Primary changes between
RSS Bandit v1.0d and v1.1 are- New improved GUI
courtesy of the Magic
Library. Compare old
look to new
look and marvel at the difference.
- Support for nested
categories. For example, one can have a "News"
category and under that have a "Technology"
category which contains feeds for Technology
publications.
- Tabbed browsing.
- Better proxy support.
Specifically there is now an option for
specifying username and password.
- Themable newsfeed
display pane. . Themes are XSLT stylesheets. (Default
theme) (
Slashdot
theme)
- Plugin architecture via
IBlogExtension interface. Just drop an
assembly with your extension into the "plugins"

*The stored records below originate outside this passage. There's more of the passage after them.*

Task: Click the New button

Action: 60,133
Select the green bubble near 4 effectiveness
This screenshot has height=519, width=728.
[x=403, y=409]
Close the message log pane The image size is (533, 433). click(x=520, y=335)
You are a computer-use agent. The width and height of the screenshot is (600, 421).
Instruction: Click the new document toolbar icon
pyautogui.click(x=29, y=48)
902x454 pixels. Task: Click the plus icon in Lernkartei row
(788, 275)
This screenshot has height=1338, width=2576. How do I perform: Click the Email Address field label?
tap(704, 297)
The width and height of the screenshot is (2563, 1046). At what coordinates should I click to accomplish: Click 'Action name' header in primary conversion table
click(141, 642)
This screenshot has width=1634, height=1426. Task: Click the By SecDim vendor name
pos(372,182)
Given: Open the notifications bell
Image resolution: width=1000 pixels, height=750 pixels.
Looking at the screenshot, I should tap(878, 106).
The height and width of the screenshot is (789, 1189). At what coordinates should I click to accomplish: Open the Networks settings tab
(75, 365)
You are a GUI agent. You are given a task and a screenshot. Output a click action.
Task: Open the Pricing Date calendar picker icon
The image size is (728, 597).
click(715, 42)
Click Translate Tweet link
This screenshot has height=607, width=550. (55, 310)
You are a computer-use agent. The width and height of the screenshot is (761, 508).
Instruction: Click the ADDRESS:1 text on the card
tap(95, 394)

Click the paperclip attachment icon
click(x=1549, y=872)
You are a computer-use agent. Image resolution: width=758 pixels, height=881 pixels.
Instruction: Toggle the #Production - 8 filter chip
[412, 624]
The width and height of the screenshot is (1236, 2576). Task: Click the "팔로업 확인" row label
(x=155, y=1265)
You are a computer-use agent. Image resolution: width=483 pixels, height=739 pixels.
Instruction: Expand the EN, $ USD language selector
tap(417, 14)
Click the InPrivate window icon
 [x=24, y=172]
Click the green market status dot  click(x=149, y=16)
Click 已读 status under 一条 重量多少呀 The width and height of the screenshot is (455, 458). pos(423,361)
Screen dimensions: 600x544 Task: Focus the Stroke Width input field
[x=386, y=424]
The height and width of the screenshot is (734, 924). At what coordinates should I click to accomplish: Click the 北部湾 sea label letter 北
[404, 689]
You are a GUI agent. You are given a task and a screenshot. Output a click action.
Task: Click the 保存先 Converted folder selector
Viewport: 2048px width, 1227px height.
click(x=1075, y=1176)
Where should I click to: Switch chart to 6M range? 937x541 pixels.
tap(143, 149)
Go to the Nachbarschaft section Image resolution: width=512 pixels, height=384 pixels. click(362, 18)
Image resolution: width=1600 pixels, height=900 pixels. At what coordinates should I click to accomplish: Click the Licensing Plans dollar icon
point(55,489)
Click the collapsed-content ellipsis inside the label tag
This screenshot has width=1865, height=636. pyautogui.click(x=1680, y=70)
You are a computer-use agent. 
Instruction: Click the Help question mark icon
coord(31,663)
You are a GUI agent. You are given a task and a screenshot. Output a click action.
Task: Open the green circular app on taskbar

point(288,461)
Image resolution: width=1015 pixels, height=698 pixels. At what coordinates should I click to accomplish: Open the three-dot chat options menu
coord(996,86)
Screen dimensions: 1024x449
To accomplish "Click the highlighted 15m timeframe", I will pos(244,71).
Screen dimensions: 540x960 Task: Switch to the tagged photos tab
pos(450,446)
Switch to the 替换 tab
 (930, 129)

folder and watch magic happen the next time RSS
Bandit is launched. Here's a
screenshot using a modified version of Doug
Purdy's
EmailThisPlugin sample.
- Drag & drop between
RSS Bandit and various Microsoft Office
applications.
- Better support for
HTTP 301 responses from server. If a feed has
been permanently moved then the feed link is
permanently updated so redundant HTTP queries
aren't made on subsequent requests.
- GZip encoding supported
on HTTP requests to reduce bandwidth on servers.
Thanks to
#ziplib
- More complete support
for RFC
822 dates in
pubDate
fields of
various RSS feeds.
- Real-time tracking of
number of unread messages
-
Integrated Search Bar
- Related posts are linked
to each other in a hierarchical threaded fashion
reminiscent of news and mail readers.
- User details for
responses posted via the CommentAPI
can now be stored to prevent having to always
re-enter them. This is useful when posting to weblogs
that support the CommentAPI
There are a number of ideas and features that got
punted until a future release. The main ones being
my much talked about autoupdate feature and some
work on improving performance. Although
some would consider the current performance costs
to be an adoption blocker
On a slightly related note
Matt Griffith asks for functionality that's been in
RSS Bandit since version 1.0. The primary
reason I started work on RSS Bandit was because
aggregators didn't provide a portable way to
serialize feed information besides scanty OPML
files. Maybe more news aggregators should use the
feed list format described my
Building a Desktop News Aggregator article.